**Exercise goal:**
Transcribe the records below, from the first line through the line containing "pyautogui.click(x=1412, y=304)", and leave the pictures out of your copy.

[Item position entries]
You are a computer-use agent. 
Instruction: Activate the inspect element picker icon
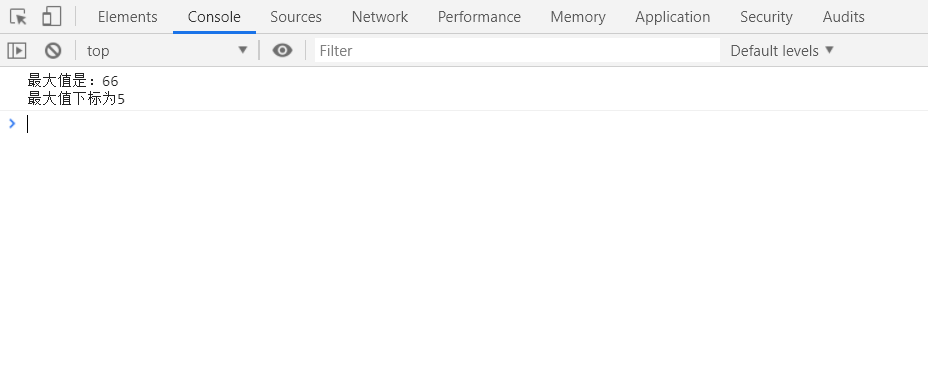(18, 17)
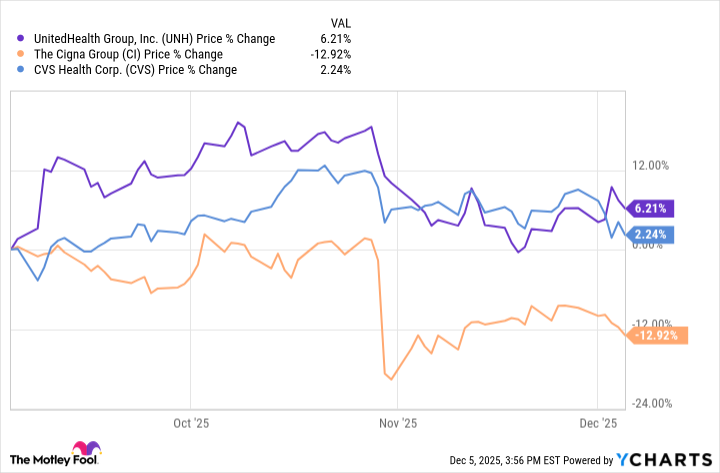Click the VAL column header
Screen dimensions: 720x473
341,21
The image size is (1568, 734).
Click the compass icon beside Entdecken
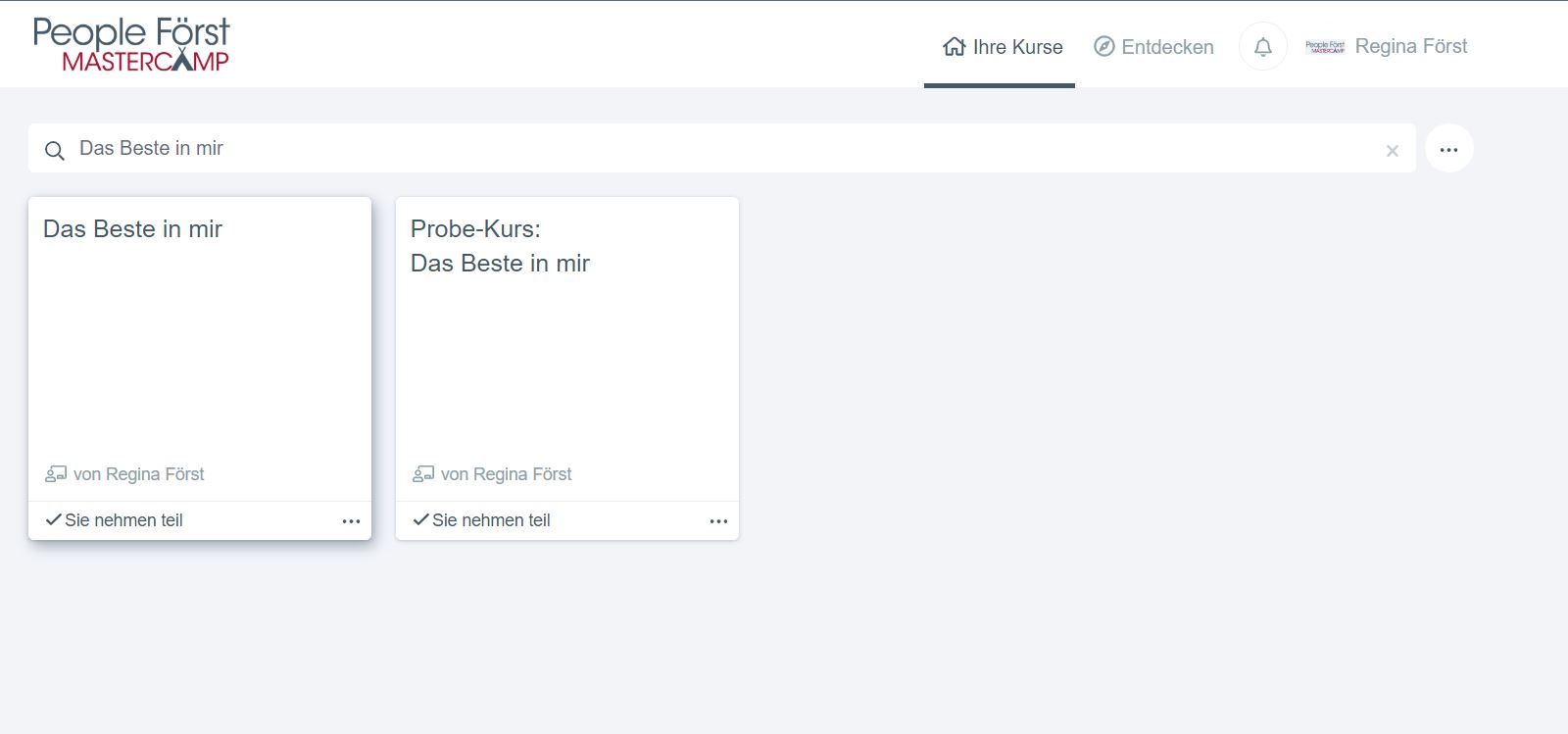tap(1103, 47)
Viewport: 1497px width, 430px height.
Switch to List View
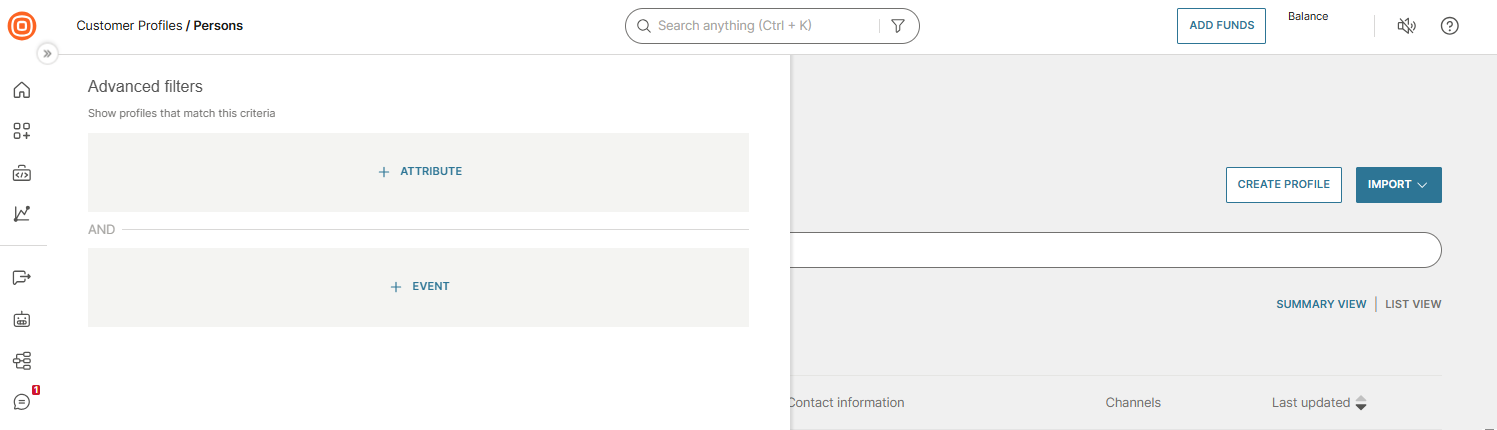pyautogui.click(x=1412, y=304)
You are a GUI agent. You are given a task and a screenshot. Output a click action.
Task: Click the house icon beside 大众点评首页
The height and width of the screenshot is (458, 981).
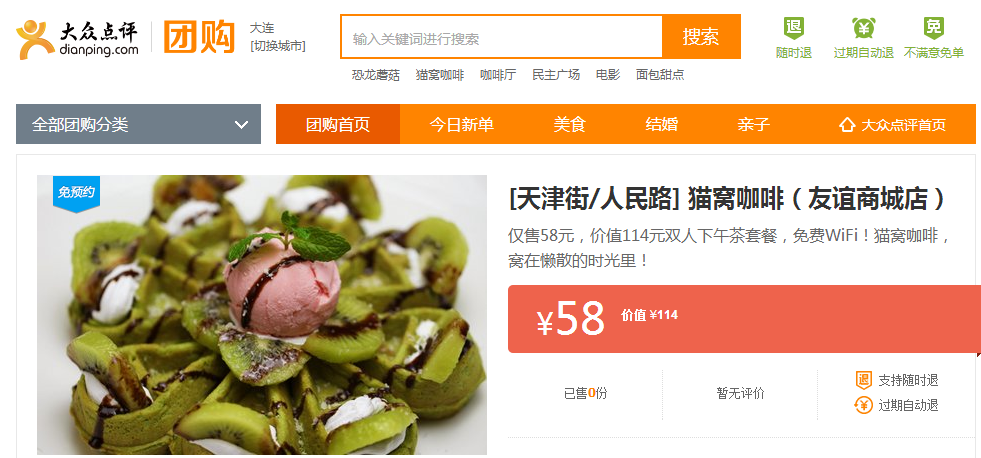pos(846,125)
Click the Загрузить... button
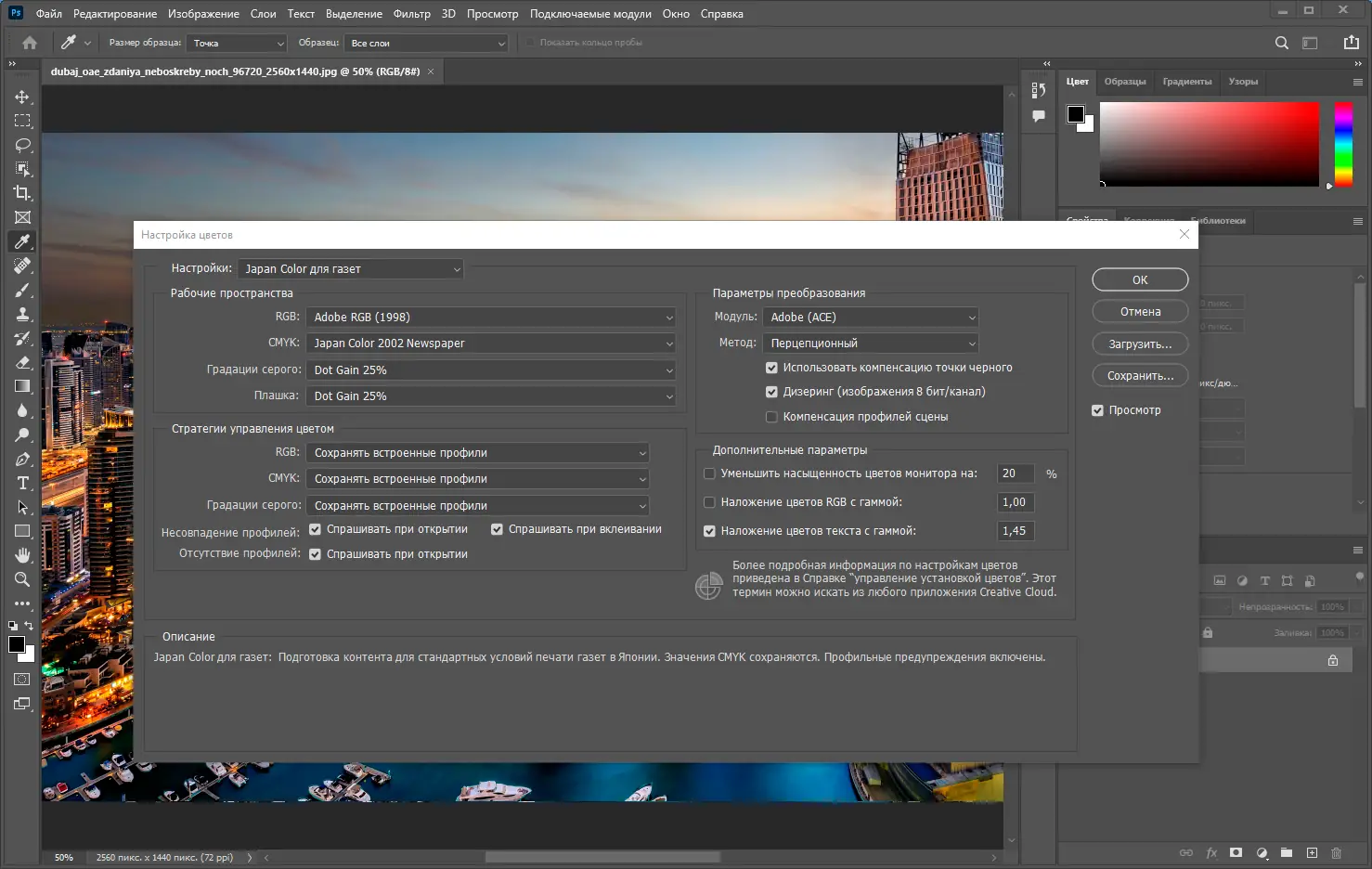This screenshot has width=1372, height=869. (1140, 344)
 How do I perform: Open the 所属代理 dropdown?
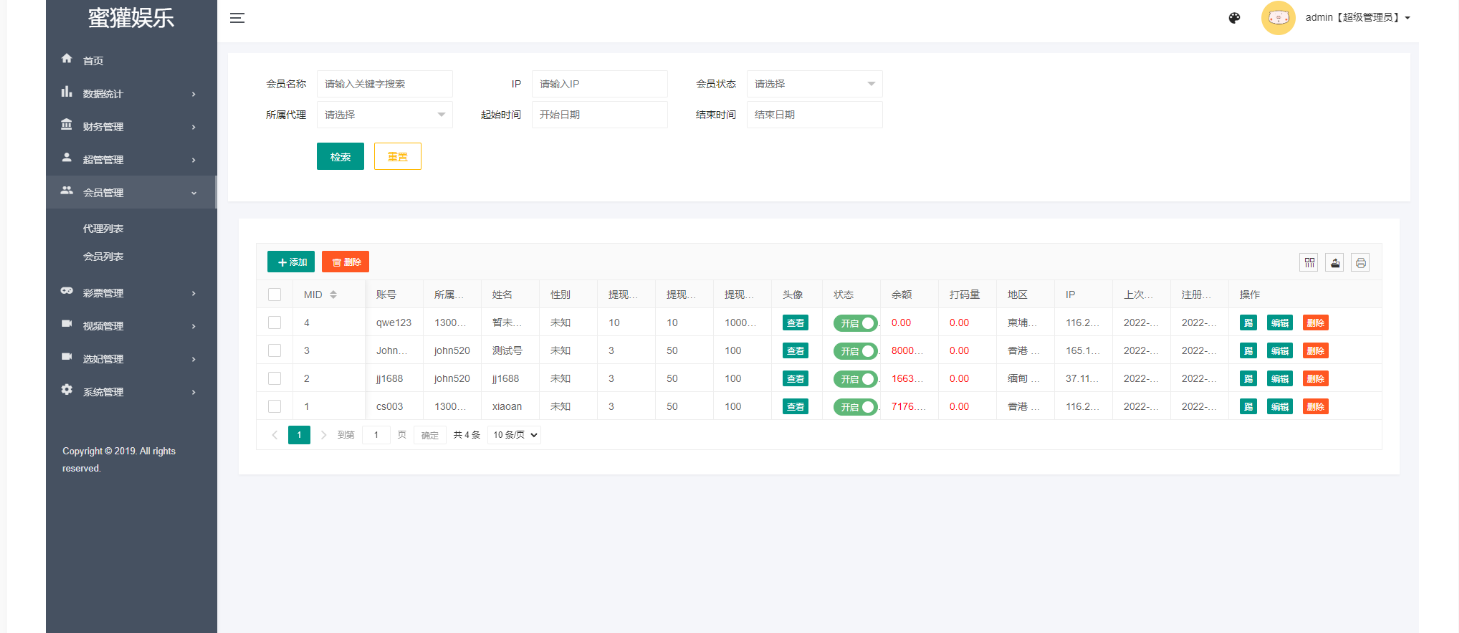pos(384,115)
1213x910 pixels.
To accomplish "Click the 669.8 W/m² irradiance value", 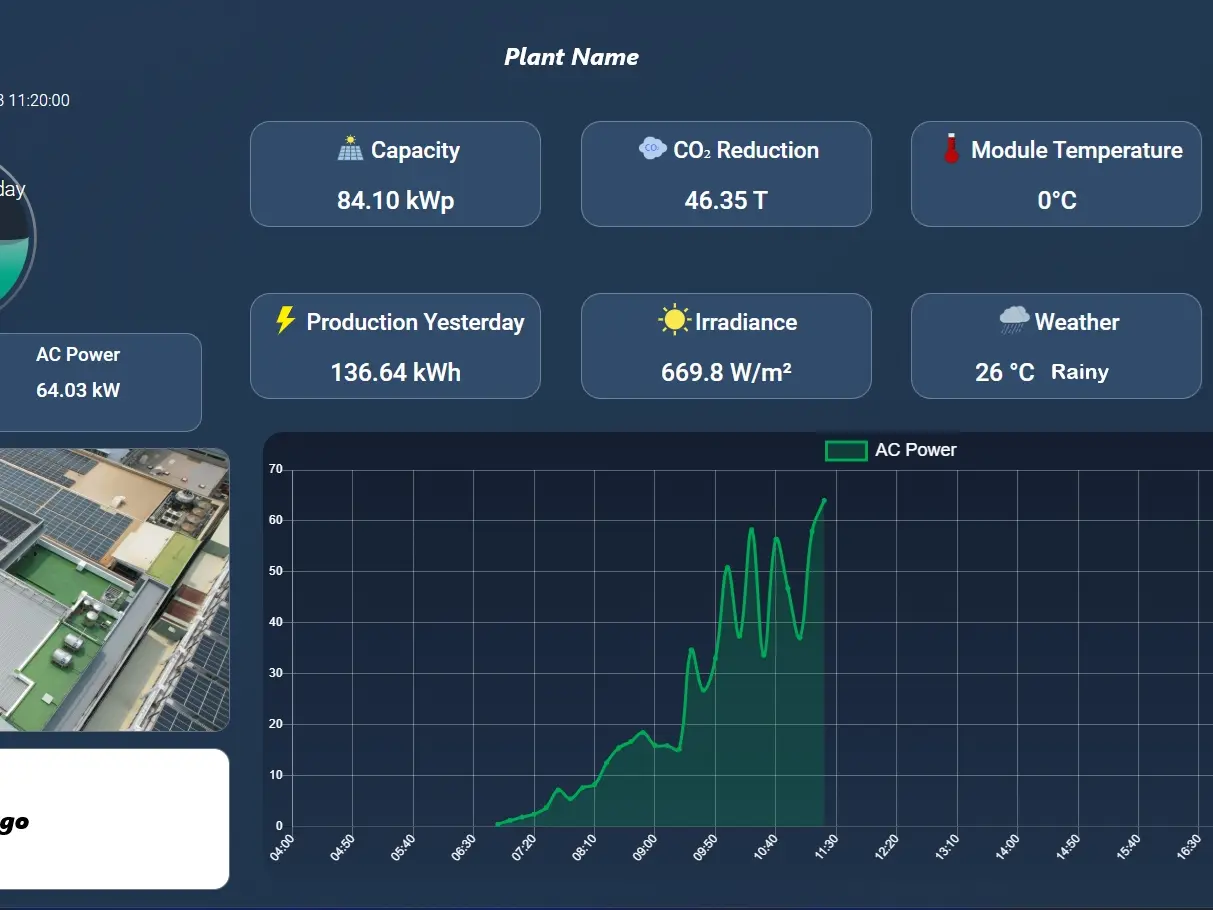I will (725, 372).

**Final answer:**
You are a computer-use agent. 
Instruction: Activate the inspect element picker icon
(18, 17)
Click the VAL column header
Screen dimensions: 720x473
341,21
The image size is (1568, 734).
Click the compass icon beside Entdecken
tap(1103, 47)
Viewport: 1497px width, 430px height.
Switch to List View
pyautogui.click(x=1412, y=304)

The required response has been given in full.